● **TEXT UNDER STUDY**:
Homework 3: MNIST Classifier from Scratch | CS 344 Spring 2023 at Calvin University

Task

Build a simple image classifier from scratch, using only basic numerical computing primitives (like matrix multiplication).

Specifically:

Train a model to label the MNIST handwritten digits (10 classes, cross-entropy loss, see below for model details)
- Highly recommended: plot the training loss and the validation loss.
Evaluate the accuracy on the test (validation) set.
Compare the results of the following different models (tune the learning rate and number of epochs as needed to get a good fit):
- a single layer (logistic regression) model
- a two-layer model with 30 hidden dimensions and ReLU activation.
- (don’t copy-paste the code; use flags to choose which to run, or write a function to do the training and call it with different parameters.)
Optionally, also compare these variations:
- try regularization, e.g., weight decay
- Try different hidden dimensionality
- Try to predict the digit as a regression task (i.e., predict a single number) using Mean Squared Error loss. Analyze the results – why was this a bad idea?

Constraints:

You may refer only to Fundamentals notebooks, and you must retype all code that you use for this assignment (except for the data-loading code provided below).
Do not use any material other than the official documentation for PyTorch Tensors.

● **DATA FOR ANALYSIS**:
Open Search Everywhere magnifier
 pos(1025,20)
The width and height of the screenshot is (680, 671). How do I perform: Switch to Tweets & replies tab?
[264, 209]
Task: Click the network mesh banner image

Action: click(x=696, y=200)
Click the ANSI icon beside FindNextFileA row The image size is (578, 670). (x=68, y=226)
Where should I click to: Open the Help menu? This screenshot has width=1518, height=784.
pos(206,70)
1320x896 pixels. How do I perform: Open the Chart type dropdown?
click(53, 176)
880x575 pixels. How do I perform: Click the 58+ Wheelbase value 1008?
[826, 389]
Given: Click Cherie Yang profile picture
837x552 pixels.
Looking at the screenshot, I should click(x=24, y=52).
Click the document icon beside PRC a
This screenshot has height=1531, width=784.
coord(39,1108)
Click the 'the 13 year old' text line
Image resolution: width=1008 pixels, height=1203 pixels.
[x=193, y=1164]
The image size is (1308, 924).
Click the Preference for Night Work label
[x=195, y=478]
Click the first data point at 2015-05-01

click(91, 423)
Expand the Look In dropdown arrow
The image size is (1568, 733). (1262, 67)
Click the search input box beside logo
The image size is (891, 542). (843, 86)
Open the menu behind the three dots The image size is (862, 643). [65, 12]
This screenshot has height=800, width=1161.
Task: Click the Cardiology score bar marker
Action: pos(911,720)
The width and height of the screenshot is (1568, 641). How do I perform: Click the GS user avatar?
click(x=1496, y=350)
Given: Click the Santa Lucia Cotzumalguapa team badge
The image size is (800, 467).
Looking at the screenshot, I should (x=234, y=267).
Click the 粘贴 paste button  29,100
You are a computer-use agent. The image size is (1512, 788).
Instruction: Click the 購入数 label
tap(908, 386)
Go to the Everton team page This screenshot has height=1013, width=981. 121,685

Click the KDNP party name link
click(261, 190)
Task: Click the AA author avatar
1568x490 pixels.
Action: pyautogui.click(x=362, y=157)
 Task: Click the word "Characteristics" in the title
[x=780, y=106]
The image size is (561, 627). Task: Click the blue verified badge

● **WHAT YOU WILL DO**:
1: List every optional variation that the MNIST homework assignment suggests comparing.
2: In the MNIST homework assignment, how many hidden dimensions does the two-layer model have?
3: Continue the MNIST homework assignment from where it stops.
The records play no part in this work and can be set aside.

● **LIST OF ANSWERS**:
1:
- Regularization, such as weight decay
- Different hidden dimensionality
- Predicting the digit as a regression task (a single number) using Mean Squared Error loss

2: 30 hidden dimensions.

3:
Do not use any fastai capabilities beyond the data loading code provided.
- In particular, don’t use Learner. You should implement your own training loop.
Optional: don’t use torch.nn or torch.optim. You’ll need to look at how torch.nn.Linear initializes its weights and implement that for yourself.
Optional: do not use any of the PyTorch autograd mechanisms.

Why?

How everything works from the ground up
Practice with array computing
Build intuition for things like learning rates

Remember, this is about the process, not the result. You may be able to find a solution to this problem on the internet, but that’s not the point. The point is to learn how to build a model from scratch, and to understand the process of training a model. If you find a solution on the internet, you should try to understand it, and then try to implement it yourself without looking at that solution. Please collaborate with your classmates, but all of the code you submit should be your own work.

Instructions

Create a new notebook. You may start by copy-pasting this code, which sets up the data loading.

# Import fastai, but only for the DataBlock part.
from fastai.vision.all import *

path = untar_data(URLs.MNIST)

# Create a subset of the images, so we train faster. We do this by taking 500 random images of each digit.
set_seed(0)
num_imgs_per_digit = 500
items = [
    p
    for split in ['training', 'testing']
    for digit in range(10)
    for p in (path/split/str(digit)).ls().shuffle()[:num_imgs_per_digit]
]

# Create the `dataloaders`. We need a slightly special `ImageBlock` because we want grayscale images.

block = DataBlock(
    blocks=(ImageBlock(PILImageBW), CategoryBlock),
    get_y = parent_label,
    splitter=GrandparentSplitter(train_name='training', valid_name="testing"),
)
dataloaders = block.dataloaders(items, bs=16)
print(f"{dataloaders.train.n} training images, {dataloaders.valid.n} validation images")

Beyond that, you’re on your own! See “constraints” above.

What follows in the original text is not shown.